Stored items:
+++++
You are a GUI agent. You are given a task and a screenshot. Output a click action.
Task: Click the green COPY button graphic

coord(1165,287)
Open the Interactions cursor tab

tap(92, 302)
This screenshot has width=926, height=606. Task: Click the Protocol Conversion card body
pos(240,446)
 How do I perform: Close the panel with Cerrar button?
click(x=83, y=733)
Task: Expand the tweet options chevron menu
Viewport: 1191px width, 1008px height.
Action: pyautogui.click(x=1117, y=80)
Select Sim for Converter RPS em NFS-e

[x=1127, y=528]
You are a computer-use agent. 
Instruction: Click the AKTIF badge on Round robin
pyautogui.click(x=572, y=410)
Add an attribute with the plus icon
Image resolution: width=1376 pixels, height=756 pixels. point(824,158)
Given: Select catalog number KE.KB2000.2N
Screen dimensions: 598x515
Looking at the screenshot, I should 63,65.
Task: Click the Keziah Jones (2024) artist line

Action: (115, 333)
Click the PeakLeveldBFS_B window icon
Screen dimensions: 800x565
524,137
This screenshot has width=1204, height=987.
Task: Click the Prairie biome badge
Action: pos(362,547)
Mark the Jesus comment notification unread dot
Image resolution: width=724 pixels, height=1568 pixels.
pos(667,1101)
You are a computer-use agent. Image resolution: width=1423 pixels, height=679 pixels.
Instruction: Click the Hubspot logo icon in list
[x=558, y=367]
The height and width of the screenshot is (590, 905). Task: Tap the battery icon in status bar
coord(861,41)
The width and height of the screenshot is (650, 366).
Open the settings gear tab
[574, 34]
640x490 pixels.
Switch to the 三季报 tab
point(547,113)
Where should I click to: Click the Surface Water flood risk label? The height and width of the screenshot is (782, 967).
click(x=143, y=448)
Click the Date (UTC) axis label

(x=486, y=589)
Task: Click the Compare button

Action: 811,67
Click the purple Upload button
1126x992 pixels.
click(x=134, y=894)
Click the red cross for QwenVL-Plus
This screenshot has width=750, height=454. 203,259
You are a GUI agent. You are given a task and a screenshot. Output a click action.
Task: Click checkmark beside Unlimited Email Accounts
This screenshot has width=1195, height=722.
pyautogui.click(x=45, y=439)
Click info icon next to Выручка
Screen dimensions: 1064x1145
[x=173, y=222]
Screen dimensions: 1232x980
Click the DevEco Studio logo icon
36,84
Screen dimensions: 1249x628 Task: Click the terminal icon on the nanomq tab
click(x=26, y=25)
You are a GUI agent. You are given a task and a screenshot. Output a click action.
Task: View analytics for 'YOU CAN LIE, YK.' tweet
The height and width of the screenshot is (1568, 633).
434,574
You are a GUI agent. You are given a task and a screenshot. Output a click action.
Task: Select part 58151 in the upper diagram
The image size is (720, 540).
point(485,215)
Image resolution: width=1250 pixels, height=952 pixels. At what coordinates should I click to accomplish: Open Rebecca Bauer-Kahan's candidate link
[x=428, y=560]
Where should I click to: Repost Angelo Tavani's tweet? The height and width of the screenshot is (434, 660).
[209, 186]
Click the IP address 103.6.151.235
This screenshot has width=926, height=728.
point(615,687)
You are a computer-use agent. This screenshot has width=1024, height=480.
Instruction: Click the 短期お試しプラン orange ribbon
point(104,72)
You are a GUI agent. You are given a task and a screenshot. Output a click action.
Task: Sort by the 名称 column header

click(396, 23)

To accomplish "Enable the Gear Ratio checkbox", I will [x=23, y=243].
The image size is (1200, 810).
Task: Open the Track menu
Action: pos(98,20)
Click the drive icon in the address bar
+++++
Copy out all of the lines above exactly.

You are a GUI agent. You are given a task and a screenshot. Output a click action.
Task: Click the green COPY button graphic

coord(1165,287)
Open the Interactions cursor tab

tap(92, 302)
This screenshot has width=926, height=606. Task: Click the Protocol Conversion card body
pos(240,446)
 How do I perform: Close the panel with Cerrar button?
click(x=83, y=733)
Task: Expand the tweet options chevron menu
Viewport: 1191px width, 1008px height.
Action: pyautogui.click(x=1117, y=80)
Select Sim for Converter RPS em NFS-e

[x=1127, y=528]
You are a computer-use agent. 
Instruction: Click the AKTIF badge on Round robin
pyautogui.click(x=572, y=410)
Add an attribute with the plus icon
Image resolution: width=1376 pixels, height=756 pixels. point(824,158)
Given: Select catalog number KE.KB2000.2N
Screen dimensions: 598x515
Looking at the screenshot, I should 63,65.
Task: Click the Keziah Jones (2024) artist line

Action: (115, 333)
Click the PeakLeveldBFS_B window icon
Screen dimensions: 800x565
524,137
This screenshot has width=1204, height=987.
Task: Click the Prairie biome badge
Action: pos(362,547)
Mark the Jesus comment notification unread dot
Image resolution: width=724 pixels, height=1568 pixels.
pos(667,1101)
You are a computer-use agent. Image resolution: width=1423 pixels, height=679 pixels.
Instruction: Click the Hubspot logo icon in list
[x=558, y=367]
The height and width of the screenshot is (590, 905). Task: Tap the battery icon in status bar
coord(861,41)
The width and height of the screenshot is (650, 366).
Open the settings gear tab
[574, 34]
640x490 pixels.
Switch to the 三季报 tab
point(547,113)
Where should I click to: Click the Surface Water flood risk label? The height and width of the screenshot is (782, 967).
click(x=143, y=448)
Click the Date (UTC) axis label

(x=486, y=589)
Task: Click the Compare button

Action: 811,67
Click the purple Upload button
1126x992 pixels.
click(x=134, y=894)
Click the red cross for QwenVL-Plus
This screenshot has width=750, height=454. 203,259
You are a GUI agent. You are given a task and a screenshot. Output a click action.
Task: Click checkmark beside Unlimited Email Accounts
This screenshot has width=1195, height=722.
pyautogui.click(x=45, y=439)
Click info icon next to Выручка
Screen dimensions: 1064x1145
[x=173, y=222]
Screen dimensions: 1232x980
Click the DevEco Studio logo icon
36,84
Screen dimensions: 1249x628 Task: Click the terminal icon on the nanomq tab
click(x=26, y=25)
You are a GUI agent. You are given a task and a screenshot. Output a click action.
Task: View analytics for 'YOU CAN LIE, YK.' tweet
The height and width of the screenshot is (1568, 633).
434,574
You are a GUI agent. You are given a task and a screenshot. Output a click action.
Task: Select part 58151 in the upper diagram
The image size is (720, 540).
point(485,215)
Image resolution: width=1250 pixels, height=952 pixels. At what coordinates should I click to accomplish: Open Rebecca Bauer-Kahan's candidate link
[x=428, y=560]
Where should I click to: Repost Angelo Tavani's tweet? The height and width of the screenshot is (434, 660).
[209, 186]
Click the IP address 103.6.151.235
This screenshot has width=926, height=728.
point(615,687)
You are a computer-use agent. This screenshot has width=1024, height=480.
Instruction: Click the 短期お試しプラン orange ribbon
point(104,72)
You are a GUI agent. You are given a task and a screenshot. Output a click action.
Task: Sort by the 名称 column header

click(396, 23)

To accomplish "Enable the Gear Ratio checkbox", I will [x=23, y=243].
The image size is (1200, 810).
Task: Open the Track menu
Action: pos(98,20)
Click the drive icon in the address bar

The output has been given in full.